[Source document]
Building The Best Arclight Phoenix Deck In Modern

Gerry Thompson has long been Mr. Mardu in Modern, but the fusing of Pyromancer decks with graveyard decks is all because of this card! And Gerry is trying to find the happy medium, perfect build! Has he done it?

Let me tell y’all a story.

Martin Juza packed for Pro Tour Guilds of Ravnica (and the Modern
Grand Prix in Atlanta the week preceding it) two months in advance. He
didn’t bring any other Modern deck with him besides Hollow One, which was a
fine choice at the time. When the tournament finally rolled around, all of
that had changed. Dredge was at the top of the heap in the last couple
weeks, so graveyard hate was everywhere. Despite that, Martin rattled off
fourteen wins in a row during the swiss.

Sometimes, being fast, proactive, and linear is all you need, even if your
deck is seemingly poorly positioned. For those reasons (and many others),
Arclight Phoenix is secretly one of the best cards in Modern.

Now, some might make the argument that the best performing Modern decks at
the moment are linear strategies, such as Ironworks, Hardened Scales, Bant
Spirits, and Amulet Titan; Arclight Phoenix decks don’t have anything that
puts them over the top in those matchups. While I basically agree with that
sentiment, people also tend to undervalue just how good having a proactive
strategy can be.

Besides that, the Arclight Phoenix decks are fast. You don’t
necessarily need to answer what your opponents are trying to do in Modern.
Focusing on being (mostly) linear yourself can yield tremendous dividends,
even if you can’t point to a specific reason why Arclight Phoenix would
succeed in the current Modern metagame.

[Source data]
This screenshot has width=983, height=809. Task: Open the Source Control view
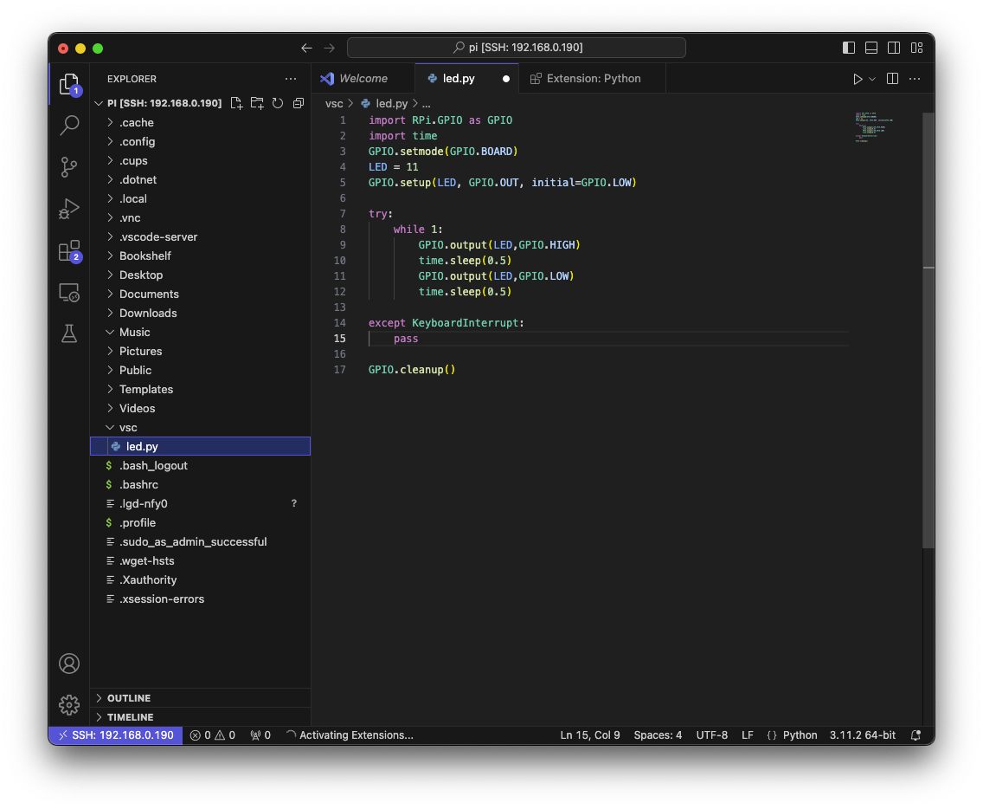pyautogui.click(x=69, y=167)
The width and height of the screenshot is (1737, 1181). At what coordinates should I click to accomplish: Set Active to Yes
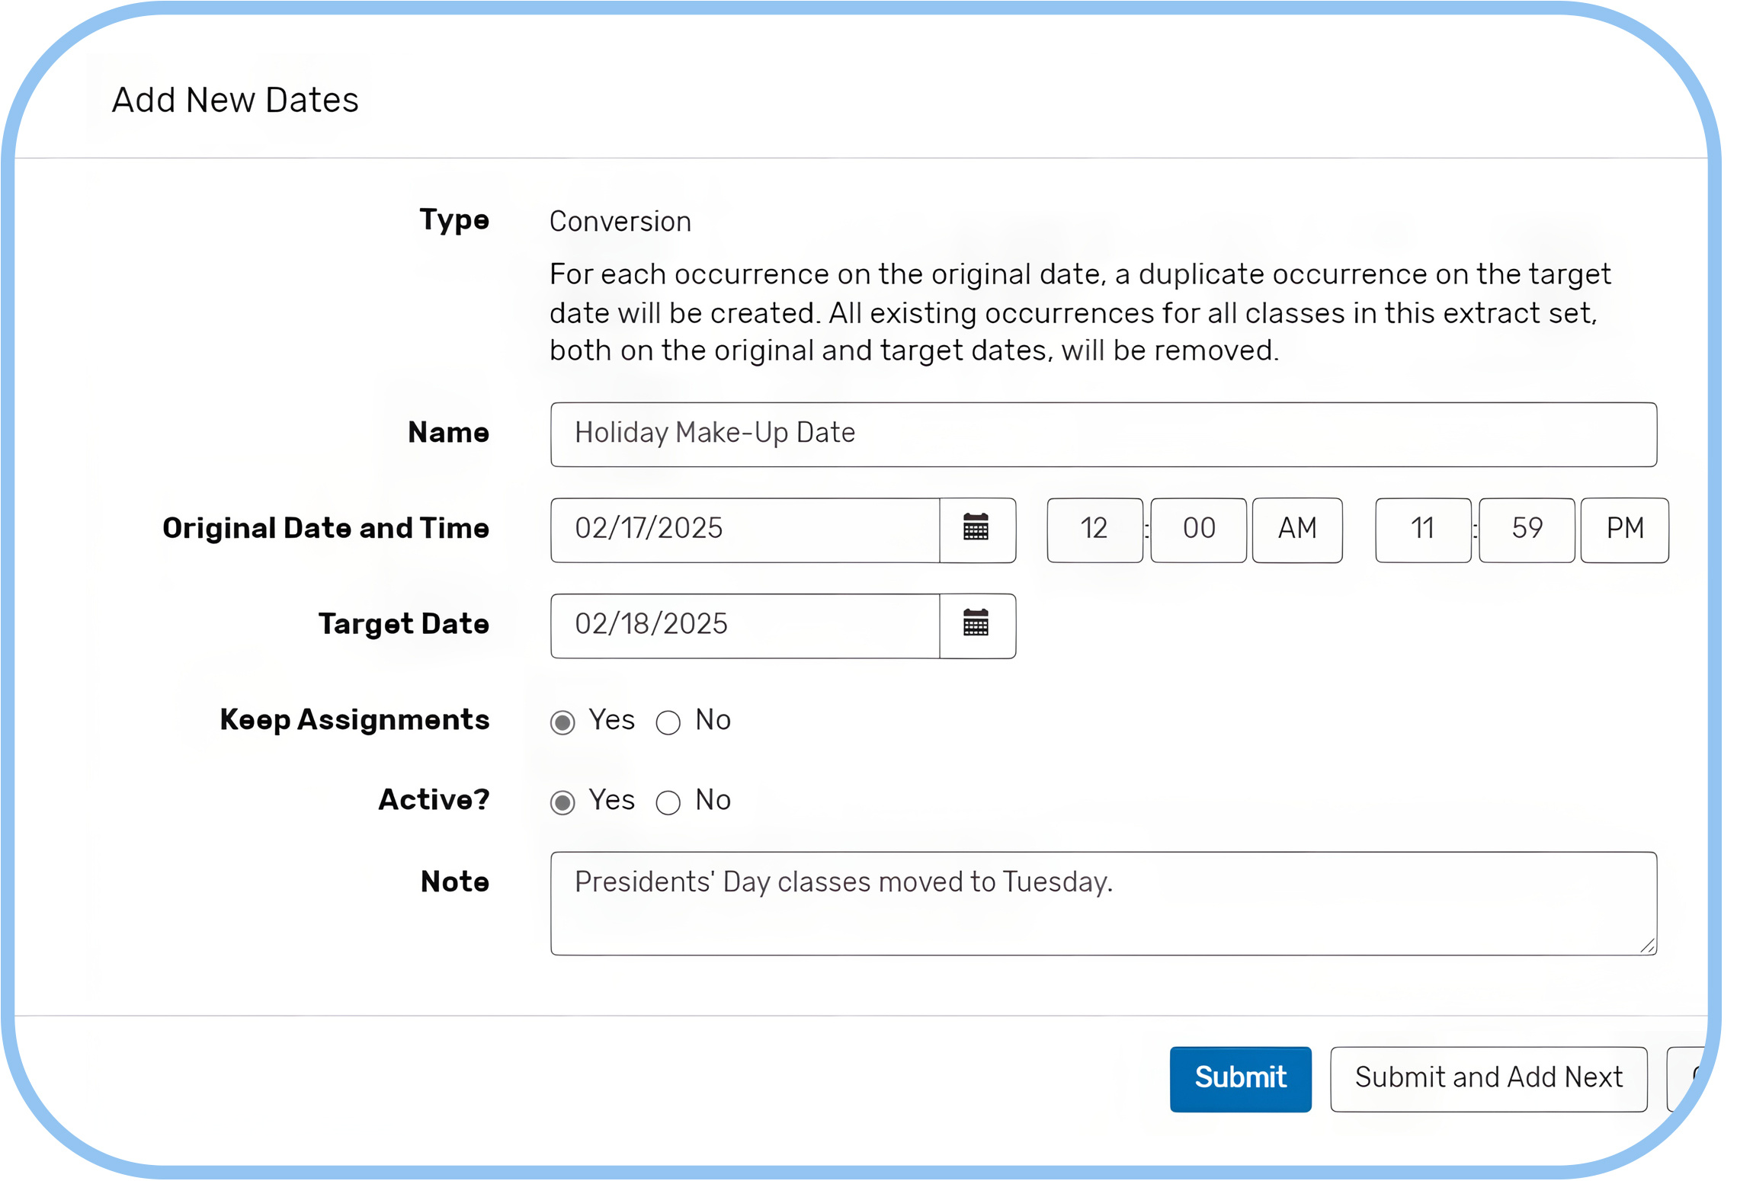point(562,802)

[Goal]
According to the article on Arclight Phoenix, how many wins in a row did Martin Juza achieve during the swiss? The lines above were drawn from a separate source.

[Solved problem]
Fourteen.